A Rebirth of Keynes?
by Matt Lewis, 1/3/2008
Joseph Stiglitz sees stagflation on the horizon. If it does hit, what's a fiscal policy wonk to do?
For those who think that a well-managed globalisation has the potential to benefit both developed and developing countries, and who believe in global social justice and the importance of democracy (and the vibrant middle class that supports it), all of this is bad news. Economic adjustments of this magnitude are always painful, but the economic pain is greater today because the winners are less prone to spend.
Indeed, the flip side of "a world awash with liquidity" is a world facing depressed aggregate demand. For the past seven years, America's unbridled spending filled the gap. Now both US household and government spending is likely to be curbed, as both parties' presidential candidates promise a return to fiscal responsibility. After seven years in which America has seen its national debt rise from $5.6tn to $9tn, this should be welcome news - but the timing couldn't be worse.
Stiglitz is more or less advocating a deficit-financed fiscal stimulus that targets the middle and lower class.

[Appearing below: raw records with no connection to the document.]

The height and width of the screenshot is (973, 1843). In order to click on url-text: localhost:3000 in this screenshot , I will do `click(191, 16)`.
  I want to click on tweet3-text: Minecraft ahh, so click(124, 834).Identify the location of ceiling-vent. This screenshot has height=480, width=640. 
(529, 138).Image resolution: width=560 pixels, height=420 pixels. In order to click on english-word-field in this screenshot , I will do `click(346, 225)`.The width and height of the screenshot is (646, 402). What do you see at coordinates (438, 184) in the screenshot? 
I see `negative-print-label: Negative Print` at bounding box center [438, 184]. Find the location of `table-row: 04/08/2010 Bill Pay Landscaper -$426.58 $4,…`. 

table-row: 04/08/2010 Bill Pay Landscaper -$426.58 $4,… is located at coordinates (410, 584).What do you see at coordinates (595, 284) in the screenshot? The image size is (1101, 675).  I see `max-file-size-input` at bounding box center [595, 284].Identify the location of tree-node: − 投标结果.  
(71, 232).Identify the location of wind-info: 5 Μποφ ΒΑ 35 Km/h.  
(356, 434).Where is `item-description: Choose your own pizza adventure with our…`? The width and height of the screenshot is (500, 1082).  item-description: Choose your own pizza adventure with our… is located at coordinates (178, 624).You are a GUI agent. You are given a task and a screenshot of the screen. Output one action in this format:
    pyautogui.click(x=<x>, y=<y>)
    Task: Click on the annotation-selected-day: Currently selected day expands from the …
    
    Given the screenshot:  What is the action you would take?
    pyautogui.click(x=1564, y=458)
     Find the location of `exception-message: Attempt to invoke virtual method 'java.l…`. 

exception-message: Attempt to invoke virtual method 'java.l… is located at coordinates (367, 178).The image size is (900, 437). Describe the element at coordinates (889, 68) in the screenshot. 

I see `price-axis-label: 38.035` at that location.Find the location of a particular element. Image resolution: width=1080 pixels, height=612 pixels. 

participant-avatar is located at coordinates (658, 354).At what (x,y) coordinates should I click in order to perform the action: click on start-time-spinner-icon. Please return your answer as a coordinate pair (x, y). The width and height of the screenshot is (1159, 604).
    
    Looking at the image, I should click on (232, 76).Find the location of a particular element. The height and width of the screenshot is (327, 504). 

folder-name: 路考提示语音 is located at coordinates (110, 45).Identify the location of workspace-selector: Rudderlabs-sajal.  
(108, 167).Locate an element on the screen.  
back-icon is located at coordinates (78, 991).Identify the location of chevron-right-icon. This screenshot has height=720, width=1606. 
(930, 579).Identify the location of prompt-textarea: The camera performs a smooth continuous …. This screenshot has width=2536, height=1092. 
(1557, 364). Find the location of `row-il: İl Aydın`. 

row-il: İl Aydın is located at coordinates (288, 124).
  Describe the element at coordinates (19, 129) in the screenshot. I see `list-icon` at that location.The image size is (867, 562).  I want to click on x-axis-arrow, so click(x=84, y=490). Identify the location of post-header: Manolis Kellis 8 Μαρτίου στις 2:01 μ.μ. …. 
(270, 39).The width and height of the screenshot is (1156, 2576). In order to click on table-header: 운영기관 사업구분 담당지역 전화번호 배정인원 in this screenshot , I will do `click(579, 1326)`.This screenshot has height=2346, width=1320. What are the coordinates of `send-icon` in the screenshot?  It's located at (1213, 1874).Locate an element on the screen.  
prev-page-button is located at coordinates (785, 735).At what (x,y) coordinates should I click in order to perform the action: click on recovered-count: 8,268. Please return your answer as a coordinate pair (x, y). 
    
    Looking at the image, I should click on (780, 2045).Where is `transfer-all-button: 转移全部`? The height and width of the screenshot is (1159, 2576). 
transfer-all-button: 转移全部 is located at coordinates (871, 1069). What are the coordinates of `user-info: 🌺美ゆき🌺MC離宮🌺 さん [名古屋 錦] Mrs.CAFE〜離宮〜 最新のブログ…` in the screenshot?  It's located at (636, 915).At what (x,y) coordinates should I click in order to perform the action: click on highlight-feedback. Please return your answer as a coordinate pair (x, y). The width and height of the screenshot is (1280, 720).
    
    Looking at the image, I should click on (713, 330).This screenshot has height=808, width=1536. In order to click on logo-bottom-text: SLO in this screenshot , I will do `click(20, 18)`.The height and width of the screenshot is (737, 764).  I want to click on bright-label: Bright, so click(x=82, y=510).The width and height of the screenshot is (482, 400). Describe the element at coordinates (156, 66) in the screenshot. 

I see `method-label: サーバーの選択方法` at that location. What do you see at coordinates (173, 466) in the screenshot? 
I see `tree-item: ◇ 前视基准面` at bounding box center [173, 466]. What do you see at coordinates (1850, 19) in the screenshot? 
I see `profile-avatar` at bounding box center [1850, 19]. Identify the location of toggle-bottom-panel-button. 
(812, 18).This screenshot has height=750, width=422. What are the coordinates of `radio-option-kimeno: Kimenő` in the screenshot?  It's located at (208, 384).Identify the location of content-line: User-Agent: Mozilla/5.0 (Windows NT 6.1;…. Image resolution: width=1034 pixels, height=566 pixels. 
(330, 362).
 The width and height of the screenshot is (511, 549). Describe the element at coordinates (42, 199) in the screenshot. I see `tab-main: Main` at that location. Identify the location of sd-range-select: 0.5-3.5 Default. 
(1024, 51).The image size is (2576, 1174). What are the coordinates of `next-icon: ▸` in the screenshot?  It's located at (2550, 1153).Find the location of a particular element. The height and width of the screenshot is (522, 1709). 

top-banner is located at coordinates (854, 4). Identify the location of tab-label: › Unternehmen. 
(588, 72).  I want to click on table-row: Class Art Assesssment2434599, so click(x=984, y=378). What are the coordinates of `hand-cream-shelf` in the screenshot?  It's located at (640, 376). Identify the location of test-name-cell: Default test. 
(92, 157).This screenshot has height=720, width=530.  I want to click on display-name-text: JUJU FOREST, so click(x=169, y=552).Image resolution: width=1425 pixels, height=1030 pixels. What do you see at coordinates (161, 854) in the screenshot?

People as different as Robert Reich, Larry Summers and Martin Feldstein have shown that they're open to a fiscal stimulus package, should the need arise.
Question: when was the last time this country's leaders seriously considered offering a truly Keynsian stimulus package, one that was deficit financed and tried to raise aggregate demand by increasing the purchasing power of the lower and middle class? The Reagan and Bush stimulus packages targeted the wealthy, and as far as I know, Clinton wasn't in to deficits.
Brookings is having an event in a couple days where fiscal stimulus will be discussed by some heavyweights in the economics world (with the notable exception, as is customary in discussions of macroeconomic policy, of anyone that can be credibly identified with the left). Should be interesting to see what possibilities they entertain and rule out.